If your mother can send you lolcats, you are part of a trend.
Being a parent means that using the Internet is practically a requirement, and according to three separate studies about 86% to 87% of
parents are now online.
A Pew Internet & American Life Project survey conducted in late 2006 found that 87% of all parents use the Internet.
More recently, the US Department of Commerce's National Telecommunications and Information
Administration came to a nearly identical conclusion. In October 2007, it found that 86.5% of households consisting of a married couple with children under
the age of 18 had Internet access either at home or in some other location.
In family households without children, the Internet access
rate was just 73.1%. Among non-family households, only 58.5% had Internet access.
Experian Consumer Research found in its spring 2007 consumer survey
that 86% of women who had at least one child in their household went
online. Moreover, the Internet usage rate rose to 94% among women who
expected to have their first or second child in the next year.
Two other researchers provide estimates for the number of moms online.
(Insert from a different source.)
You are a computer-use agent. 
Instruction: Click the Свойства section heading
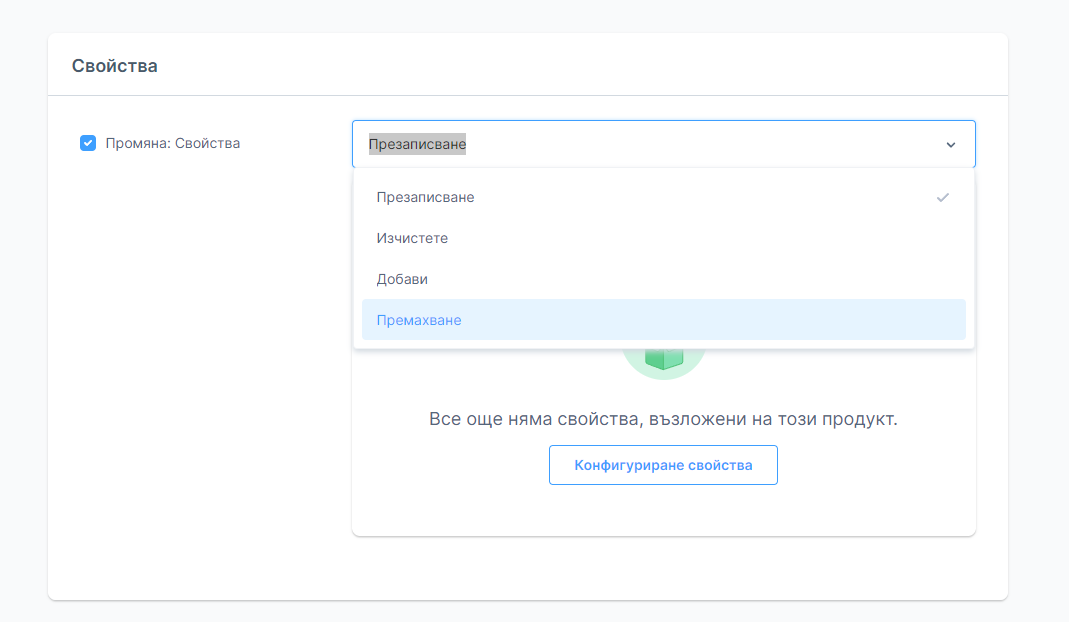click(x=114, y=66)

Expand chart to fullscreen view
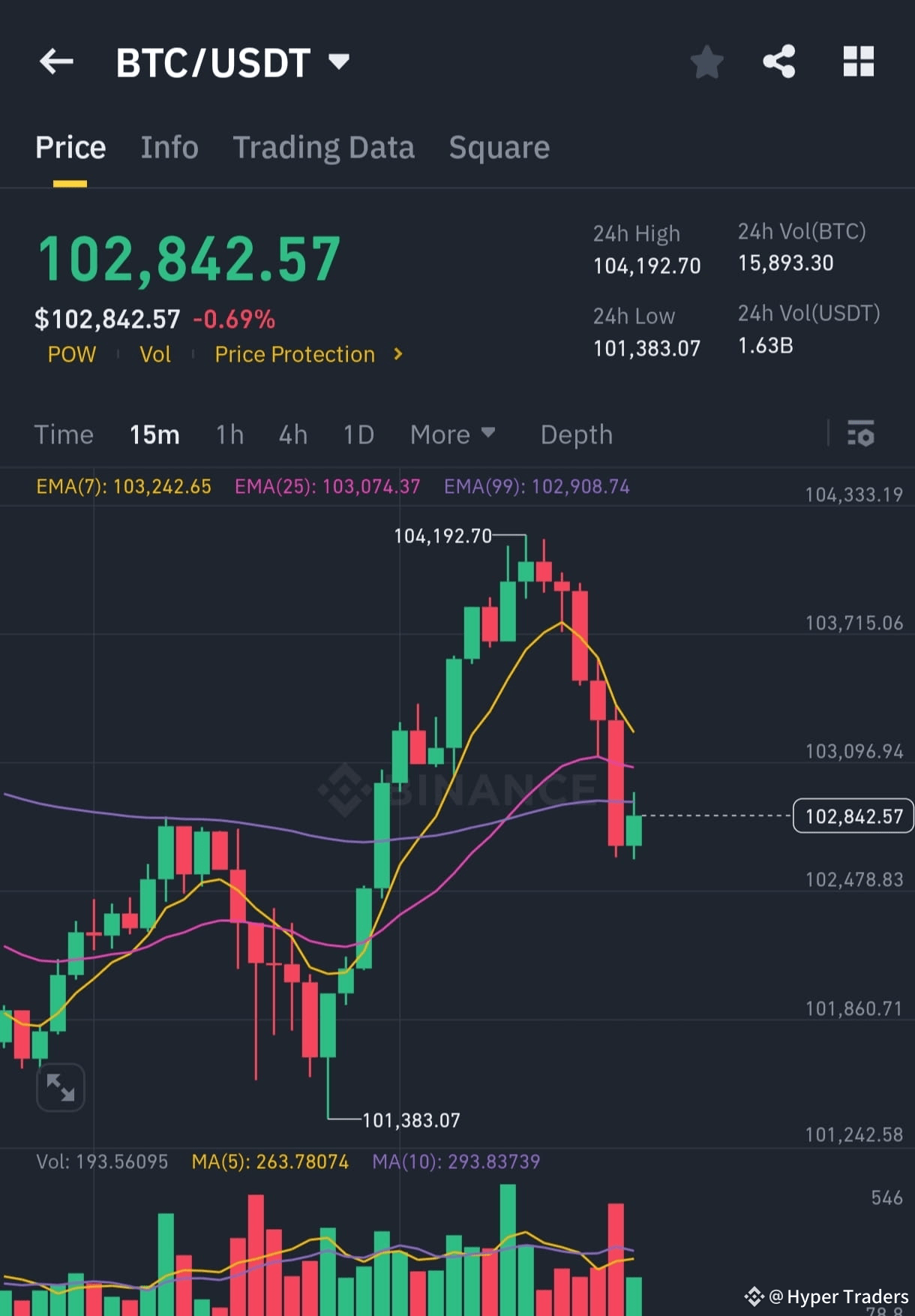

According to Nielsen Online @Plan, there were 32.4 million women online with children under 18 in their household as of winter 2007/2008, making up 22.6% of all adult Internet users.
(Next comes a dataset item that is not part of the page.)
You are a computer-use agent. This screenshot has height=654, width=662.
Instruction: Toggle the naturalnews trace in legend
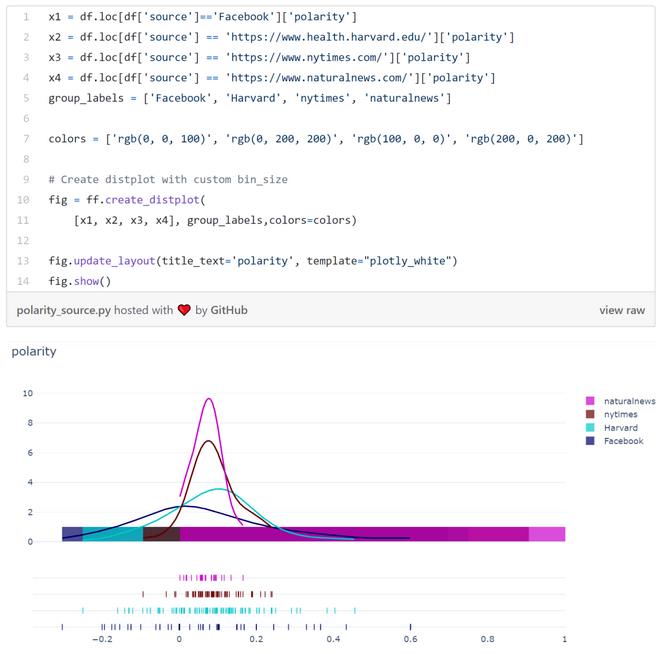(629, 401)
comScore Media Metrix, measuring a slightly different population, estimated that in December 2007 there were 30.1 million women online who were between the ages of 25 and 54 and had one or more children at home. These women made up 16.4% of all US Internet users during that month.
Mothers represent 43.7% of all adult females who go online.
Mothers are part of an adult female Internet user population that will grow from 80.9 million in 2008 to 91.3 million in 2012. Adult females outnumber adult males in both the general population and the Internet user population.